#### Exercise task 1:
In the long-term care insurance article, what size of requested rate hike would trigger a public hearing under the bill?
#### Exercise task 2:
Rewrite the part of the long-term care insurance article that opens with the words containing "The numbers behind" and closes with "to $838.46 today.", putting "customers" in place of "policyholders".

>> BEGIN Document

Hartford, Connecticut — A bill that would put guardrails on skyrocketing long-term care insurance premiums cleared Connecticut’s Aging Committee this week, moving one step closer to becoming law after years of failed attempts to protect seniors from sudden, massive rate increases.
The measure would require the state Department of Insurance to hold a public hearing whenever an insurer requests a rate hike exceeding 10 percent, and notify state lawmakers at least two weeks before any hearing takes place. It would also require insurance companies to disclose to consumers upfront — before they sign — that their premiums could rise significantly over time.
The numbers behind the bill tell a stark story. A 2025 review of state insurance filings found that more than 17,000 Connecticut policyholders had been hit with premium increases of 50 percent or more over a five-year span. Some saw hikes as high as 174 percent. One resident told lawmakers her monthly payment had climbed from $85.50 in 1994 to $838.46 today.
“I bought this policy to protect myself in my later years, and now I cannot afford it,” said Amelia Smith of Windsor, who testified before the committee. “My utility bills are going up, and I can no longer travel to visit my son.”

>> END Document
>> BEGIN Extracted entries

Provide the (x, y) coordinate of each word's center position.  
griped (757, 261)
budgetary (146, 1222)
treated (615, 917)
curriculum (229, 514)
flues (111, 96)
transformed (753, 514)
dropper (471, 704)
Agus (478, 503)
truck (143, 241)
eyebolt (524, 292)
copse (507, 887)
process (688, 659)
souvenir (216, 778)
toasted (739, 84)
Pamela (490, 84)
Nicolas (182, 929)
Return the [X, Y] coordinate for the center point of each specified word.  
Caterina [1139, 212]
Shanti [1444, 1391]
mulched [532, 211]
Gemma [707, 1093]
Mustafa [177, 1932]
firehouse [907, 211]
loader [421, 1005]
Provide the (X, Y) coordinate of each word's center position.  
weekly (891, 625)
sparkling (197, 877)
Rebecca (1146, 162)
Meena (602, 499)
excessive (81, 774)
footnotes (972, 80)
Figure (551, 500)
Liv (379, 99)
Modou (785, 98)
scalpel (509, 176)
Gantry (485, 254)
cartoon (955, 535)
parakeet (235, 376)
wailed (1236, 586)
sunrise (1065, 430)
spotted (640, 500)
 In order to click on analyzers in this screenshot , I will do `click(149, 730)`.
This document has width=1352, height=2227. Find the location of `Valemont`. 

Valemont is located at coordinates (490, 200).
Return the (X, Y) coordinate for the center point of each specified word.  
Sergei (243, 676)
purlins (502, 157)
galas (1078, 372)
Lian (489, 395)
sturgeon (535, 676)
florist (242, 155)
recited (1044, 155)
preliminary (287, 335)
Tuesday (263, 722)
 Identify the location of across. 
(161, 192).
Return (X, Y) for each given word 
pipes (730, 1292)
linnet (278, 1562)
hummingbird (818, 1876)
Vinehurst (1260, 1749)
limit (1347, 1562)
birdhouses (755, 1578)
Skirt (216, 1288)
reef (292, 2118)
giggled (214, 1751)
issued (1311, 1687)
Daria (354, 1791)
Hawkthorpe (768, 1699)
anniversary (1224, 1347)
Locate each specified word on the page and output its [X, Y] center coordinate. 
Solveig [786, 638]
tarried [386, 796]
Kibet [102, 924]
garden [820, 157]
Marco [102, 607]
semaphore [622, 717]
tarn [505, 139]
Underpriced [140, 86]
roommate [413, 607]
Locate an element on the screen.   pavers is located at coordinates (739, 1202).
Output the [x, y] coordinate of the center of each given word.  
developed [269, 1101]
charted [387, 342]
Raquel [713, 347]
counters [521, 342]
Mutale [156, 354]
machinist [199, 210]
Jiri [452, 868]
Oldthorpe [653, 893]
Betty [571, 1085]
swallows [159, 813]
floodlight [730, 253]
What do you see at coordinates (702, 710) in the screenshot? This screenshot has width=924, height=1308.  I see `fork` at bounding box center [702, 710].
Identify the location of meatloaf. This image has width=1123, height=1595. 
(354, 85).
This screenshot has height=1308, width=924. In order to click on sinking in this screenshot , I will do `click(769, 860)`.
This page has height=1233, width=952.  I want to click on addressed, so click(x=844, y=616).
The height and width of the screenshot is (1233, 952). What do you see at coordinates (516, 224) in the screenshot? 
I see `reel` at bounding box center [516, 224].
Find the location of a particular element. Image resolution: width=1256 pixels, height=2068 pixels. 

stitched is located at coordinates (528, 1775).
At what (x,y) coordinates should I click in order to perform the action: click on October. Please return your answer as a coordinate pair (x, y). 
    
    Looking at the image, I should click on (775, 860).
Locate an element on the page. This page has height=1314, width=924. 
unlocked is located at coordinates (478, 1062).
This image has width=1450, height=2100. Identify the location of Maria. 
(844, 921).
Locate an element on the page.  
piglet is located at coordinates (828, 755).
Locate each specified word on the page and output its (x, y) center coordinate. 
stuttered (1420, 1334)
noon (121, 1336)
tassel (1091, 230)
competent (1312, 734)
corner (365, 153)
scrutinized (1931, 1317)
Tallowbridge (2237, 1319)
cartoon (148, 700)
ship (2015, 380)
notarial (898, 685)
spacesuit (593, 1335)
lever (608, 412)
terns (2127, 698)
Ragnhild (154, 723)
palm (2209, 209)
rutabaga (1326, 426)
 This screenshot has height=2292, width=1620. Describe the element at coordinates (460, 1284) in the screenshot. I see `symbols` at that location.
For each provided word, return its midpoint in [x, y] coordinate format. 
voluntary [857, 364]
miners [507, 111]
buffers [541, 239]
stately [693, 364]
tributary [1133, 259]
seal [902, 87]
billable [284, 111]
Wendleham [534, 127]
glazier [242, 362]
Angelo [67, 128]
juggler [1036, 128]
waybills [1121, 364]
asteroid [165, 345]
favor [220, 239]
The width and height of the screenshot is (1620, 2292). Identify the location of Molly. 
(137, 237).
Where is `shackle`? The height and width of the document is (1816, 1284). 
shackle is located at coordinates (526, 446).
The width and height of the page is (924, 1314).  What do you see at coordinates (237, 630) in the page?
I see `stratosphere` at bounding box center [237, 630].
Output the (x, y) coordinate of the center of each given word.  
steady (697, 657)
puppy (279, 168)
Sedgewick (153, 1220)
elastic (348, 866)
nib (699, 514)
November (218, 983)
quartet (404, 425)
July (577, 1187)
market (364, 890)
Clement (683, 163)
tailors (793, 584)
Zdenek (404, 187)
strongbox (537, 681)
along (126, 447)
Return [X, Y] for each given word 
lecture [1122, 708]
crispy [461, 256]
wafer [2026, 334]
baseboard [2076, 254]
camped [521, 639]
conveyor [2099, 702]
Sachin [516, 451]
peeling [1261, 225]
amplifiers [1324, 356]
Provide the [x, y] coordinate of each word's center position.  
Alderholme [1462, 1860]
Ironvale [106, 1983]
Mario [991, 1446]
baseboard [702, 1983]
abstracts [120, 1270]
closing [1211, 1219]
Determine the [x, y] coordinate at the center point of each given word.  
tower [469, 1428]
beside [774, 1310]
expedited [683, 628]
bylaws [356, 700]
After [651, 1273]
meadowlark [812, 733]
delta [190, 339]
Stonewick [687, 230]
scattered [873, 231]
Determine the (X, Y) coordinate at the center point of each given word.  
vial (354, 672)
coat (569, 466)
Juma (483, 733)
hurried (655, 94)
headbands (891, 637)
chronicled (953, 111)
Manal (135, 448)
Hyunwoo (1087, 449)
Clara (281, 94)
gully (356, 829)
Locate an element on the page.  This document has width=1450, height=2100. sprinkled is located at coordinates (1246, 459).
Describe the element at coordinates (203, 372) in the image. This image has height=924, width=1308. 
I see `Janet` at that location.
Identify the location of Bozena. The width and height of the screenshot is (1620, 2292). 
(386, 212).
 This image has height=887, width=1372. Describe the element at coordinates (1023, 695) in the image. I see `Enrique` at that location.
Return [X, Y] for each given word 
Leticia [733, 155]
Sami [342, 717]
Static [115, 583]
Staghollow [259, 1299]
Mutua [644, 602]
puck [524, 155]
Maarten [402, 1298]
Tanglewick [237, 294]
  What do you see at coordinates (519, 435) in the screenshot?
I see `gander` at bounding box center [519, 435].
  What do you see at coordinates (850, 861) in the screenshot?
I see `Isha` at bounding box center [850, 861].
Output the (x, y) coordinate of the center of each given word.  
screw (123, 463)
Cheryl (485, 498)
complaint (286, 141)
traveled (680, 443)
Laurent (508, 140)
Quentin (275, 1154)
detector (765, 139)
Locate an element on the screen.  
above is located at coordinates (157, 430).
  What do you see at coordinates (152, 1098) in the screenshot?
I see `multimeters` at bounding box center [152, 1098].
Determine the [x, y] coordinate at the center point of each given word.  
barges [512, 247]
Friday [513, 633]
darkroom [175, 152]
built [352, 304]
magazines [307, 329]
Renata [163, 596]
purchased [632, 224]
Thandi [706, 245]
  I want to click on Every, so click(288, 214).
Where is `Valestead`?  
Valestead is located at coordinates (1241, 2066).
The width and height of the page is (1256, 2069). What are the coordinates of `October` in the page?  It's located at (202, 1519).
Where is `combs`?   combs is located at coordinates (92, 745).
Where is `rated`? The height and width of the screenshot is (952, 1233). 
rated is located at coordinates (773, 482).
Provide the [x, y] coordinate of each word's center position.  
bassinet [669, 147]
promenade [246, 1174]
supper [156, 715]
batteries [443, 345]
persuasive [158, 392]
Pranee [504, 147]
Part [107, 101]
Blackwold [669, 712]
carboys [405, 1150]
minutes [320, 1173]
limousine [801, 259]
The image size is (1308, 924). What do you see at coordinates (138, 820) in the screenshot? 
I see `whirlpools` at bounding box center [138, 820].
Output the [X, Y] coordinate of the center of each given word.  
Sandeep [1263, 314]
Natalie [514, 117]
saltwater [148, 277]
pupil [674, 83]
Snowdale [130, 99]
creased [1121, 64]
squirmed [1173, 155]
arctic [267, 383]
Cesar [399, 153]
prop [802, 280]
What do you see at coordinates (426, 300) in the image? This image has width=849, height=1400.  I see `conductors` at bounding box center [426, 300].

>> END Extracted entries

#### Expected answer 1:
Any requested increase exceeding 10 percent.

#### Expected answer 2:
The numbers behind the bill tell a stark story. A 2025 review of state insurance filings found that more than 17,000 Connecticut customers had been hit with premium increases of 50 percent or more over a five-year span. Some saw hikes as high as 174 percent. One resident told lawmakers her monthly payment had climbed from $85.50 in 1994 to $838.46 today.